なんとなくだけれど、本当に『そうだろうな』と感じていた場面はいくつかある。

いくつかあった。

だから、この『キスして良い?』の問いは、私の中の『なんとなく』が『確信』になった、ただそれだけの事。


キスされた箇所は唇じゃあなかった。


首筋に口付けをされて、舌を這わされる。


声が漏れない様に手の甲で口元を抑えると、桃は私の制服のリボンを解き、肩が露わにされ、骨張った部分に歯を立てながら私の腰を抱いた。


「……少し、痛くして良い?」

「……良いよ。桃、痛くして」



あのB組の団幕ね、ハルちゃんが描いたんだよ。

保健室に来てすぐ、桃はそうやって大きく破顔してみせた。

保健室の窓からは各クラスの団幕が横並びにズラリと並んで見えている。学年と各クラスで個々に制作される団幕の数は30を超える。

その中の一つが2年B組。


『去年の文化祭、冬乃と一緒にハルちゃんの絵を見れなかったからさ。今日一緒に見れて良かった!』

『桃、そういうのは本当に良く覚えてるよね』

『覚えてるよ。だって、冬乃との約束だもん』


桃は快活に笑んで見せる。

私も、薄く笑んで見せる。


次の文化祭でも、一緒に安西さんの絵を見れるね。


私はそう言わなかったし、桃もそうは言わなかった。


桃は察しが良い。

そして、桃は優しい……。



「……――っ痛」

肩に受けた感触に反射でそう言いを漏らすと、桃は自身で私の肩に付けた歯型に優しく舌先を這わせると、ベッドに押し倒してきて、今度こそ唇に唇を重ねた。
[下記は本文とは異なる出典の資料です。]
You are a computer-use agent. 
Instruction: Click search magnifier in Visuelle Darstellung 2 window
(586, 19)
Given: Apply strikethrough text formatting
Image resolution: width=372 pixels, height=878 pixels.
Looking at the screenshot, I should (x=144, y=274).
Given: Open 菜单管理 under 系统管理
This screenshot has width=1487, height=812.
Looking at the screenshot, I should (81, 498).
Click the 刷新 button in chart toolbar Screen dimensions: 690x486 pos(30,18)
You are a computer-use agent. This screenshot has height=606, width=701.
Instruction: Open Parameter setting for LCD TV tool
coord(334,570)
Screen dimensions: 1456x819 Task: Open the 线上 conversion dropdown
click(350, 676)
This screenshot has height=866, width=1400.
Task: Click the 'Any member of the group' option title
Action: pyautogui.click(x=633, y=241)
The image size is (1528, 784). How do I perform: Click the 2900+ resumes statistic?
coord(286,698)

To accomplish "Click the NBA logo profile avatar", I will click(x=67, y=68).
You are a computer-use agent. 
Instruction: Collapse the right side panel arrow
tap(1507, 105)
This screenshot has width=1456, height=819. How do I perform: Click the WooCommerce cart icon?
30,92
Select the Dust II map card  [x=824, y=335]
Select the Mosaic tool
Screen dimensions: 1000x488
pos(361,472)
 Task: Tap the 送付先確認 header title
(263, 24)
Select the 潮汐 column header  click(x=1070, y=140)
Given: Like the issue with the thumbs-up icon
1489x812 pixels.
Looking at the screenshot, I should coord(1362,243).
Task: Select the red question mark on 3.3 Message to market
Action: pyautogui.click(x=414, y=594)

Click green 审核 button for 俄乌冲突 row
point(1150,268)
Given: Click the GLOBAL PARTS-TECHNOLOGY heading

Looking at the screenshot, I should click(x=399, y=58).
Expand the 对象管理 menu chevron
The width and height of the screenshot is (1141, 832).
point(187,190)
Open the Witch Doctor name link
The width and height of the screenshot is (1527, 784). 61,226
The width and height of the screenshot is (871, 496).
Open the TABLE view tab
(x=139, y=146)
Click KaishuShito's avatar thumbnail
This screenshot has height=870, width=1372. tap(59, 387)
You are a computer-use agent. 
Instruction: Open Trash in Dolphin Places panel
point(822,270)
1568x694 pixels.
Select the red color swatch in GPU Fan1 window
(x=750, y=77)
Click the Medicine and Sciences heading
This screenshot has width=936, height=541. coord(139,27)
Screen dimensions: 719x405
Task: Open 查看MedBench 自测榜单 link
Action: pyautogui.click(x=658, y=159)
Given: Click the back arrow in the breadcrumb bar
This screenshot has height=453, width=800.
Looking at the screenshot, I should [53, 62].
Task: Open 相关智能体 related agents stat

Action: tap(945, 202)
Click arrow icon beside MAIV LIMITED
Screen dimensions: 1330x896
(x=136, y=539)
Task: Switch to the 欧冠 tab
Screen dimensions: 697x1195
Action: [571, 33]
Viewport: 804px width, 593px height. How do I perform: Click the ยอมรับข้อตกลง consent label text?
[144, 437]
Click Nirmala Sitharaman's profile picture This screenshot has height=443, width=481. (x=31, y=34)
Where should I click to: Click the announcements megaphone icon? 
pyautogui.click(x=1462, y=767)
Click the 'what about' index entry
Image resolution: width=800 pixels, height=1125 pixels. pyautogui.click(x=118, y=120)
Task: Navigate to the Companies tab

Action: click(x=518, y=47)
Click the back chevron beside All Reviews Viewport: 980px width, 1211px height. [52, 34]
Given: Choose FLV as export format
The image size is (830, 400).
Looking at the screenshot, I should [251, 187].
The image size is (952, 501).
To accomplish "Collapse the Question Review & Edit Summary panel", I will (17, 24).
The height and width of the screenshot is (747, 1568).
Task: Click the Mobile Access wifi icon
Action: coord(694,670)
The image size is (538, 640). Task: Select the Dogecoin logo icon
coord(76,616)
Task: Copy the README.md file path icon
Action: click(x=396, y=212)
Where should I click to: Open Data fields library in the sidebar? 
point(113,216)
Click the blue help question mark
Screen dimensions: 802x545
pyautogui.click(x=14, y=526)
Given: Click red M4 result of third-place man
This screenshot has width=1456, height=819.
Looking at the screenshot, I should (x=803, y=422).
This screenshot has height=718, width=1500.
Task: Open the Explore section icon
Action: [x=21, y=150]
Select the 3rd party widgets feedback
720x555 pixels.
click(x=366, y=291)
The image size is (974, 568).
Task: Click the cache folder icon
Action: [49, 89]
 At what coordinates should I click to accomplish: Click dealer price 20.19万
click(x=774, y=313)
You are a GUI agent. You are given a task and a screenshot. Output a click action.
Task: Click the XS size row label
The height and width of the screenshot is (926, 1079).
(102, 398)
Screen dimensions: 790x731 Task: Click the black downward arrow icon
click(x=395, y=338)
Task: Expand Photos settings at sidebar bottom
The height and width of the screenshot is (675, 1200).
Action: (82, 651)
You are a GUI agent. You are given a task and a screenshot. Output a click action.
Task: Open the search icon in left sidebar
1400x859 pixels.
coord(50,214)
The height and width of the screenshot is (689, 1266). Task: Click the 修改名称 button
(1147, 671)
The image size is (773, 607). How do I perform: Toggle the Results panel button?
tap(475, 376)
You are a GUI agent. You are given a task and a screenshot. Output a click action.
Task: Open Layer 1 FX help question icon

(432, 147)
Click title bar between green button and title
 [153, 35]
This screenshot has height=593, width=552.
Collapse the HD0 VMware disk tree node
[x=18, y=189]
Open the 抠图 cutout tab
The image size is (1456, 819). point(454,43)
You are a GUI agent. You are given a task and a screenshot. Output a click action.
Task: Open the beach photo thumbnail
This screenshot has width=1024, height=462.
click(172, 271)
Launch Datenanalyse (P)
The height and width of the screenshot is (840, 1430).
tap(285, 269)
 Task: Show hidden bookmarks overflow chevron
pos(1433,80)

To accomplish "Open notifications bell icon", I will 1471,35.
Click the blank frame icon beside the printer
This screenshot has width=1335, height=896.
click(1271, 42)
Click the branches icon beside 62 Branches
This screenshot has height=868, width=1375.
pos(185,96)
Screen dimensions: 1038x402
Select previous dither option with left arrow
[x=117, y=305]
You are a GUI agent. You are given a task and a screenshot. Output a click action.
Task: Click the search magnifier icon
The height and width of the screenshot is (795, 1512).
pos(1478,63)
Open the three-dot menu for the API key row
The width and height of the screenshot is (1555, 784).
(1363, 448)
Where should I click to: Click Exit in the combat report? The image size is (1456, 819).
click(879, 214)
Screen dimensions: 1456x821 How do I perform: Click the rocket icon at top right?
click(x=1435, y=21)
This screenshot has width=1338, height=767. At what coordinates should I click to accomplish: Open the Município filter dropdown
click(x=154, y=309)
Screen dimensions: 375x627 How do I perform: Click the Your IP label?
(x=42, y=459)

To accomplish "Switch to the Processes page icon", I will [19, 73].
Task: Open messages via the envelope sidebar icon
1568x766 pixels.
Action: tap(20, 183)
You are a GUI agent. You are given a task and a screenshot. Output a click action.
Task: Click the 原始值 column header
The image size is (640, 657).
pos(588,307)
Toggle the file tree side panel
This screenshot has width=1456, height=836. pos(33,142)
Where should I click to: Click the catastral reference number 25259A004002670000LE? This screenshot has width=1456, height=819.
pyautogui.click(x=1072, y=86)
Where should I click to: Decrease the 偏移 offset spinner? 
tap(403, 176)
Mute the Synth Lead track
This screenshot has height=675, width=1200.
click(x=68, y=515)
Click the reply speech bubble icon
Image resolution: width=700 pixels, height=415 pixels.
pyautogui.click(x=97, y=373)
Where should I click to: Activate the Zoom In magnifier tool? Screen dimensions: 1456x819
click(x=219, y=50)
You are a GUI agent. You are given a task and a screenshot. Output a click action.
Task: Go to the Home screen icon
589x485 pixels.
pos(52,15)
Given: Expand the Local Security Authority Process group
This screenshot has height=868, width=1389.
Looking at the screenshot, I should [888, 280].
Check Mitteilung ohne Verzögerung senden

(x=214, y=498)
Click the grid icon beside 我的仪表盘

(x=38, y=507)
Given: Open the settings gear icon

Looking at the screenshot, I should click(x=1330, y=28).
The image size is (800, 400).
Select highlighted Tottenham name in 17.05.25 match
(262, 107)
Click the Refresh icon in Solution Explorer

唇と唇で熱を交換し、舌先と舌先で互いに触れ合い、唾液を双方に行き来させた。


桃は察しが良い。

桃は優しい。

桃の事が好きだ。

桃の事を、愛してる。


だから、きっと桃は、なにもかもに、『気が付いている』……。



「……桃、私ね――」


「待って」


「…………桃?」


「……今は、聞きたくないの」



言われ、私は黙って頷くと、再度口を塞がれる。

言いは吐けない。

言葉は紡げない。

今は聞きたくないと、桃は言う。


…………あぁ、桃の体操服、可愛いなぁ。なんとなくえっちだなぁ……。

……可愛いなぁ。


腰を抱き、髪を弄り、互いの頬が熱を帯びる。



夏休みは何をして遊ぼうか?

何処に行こうか?


桃の唇。

桃の体温。

桃の体操服姿。

肌。

瞳。

柔らかさ。

心臓の音。


きっと桃は、気が付いている…………。












ねぇ、桃……。



私ね、九月になったら入院するの。



白海坂にね、戻ってこれるかも、分からないんだって……。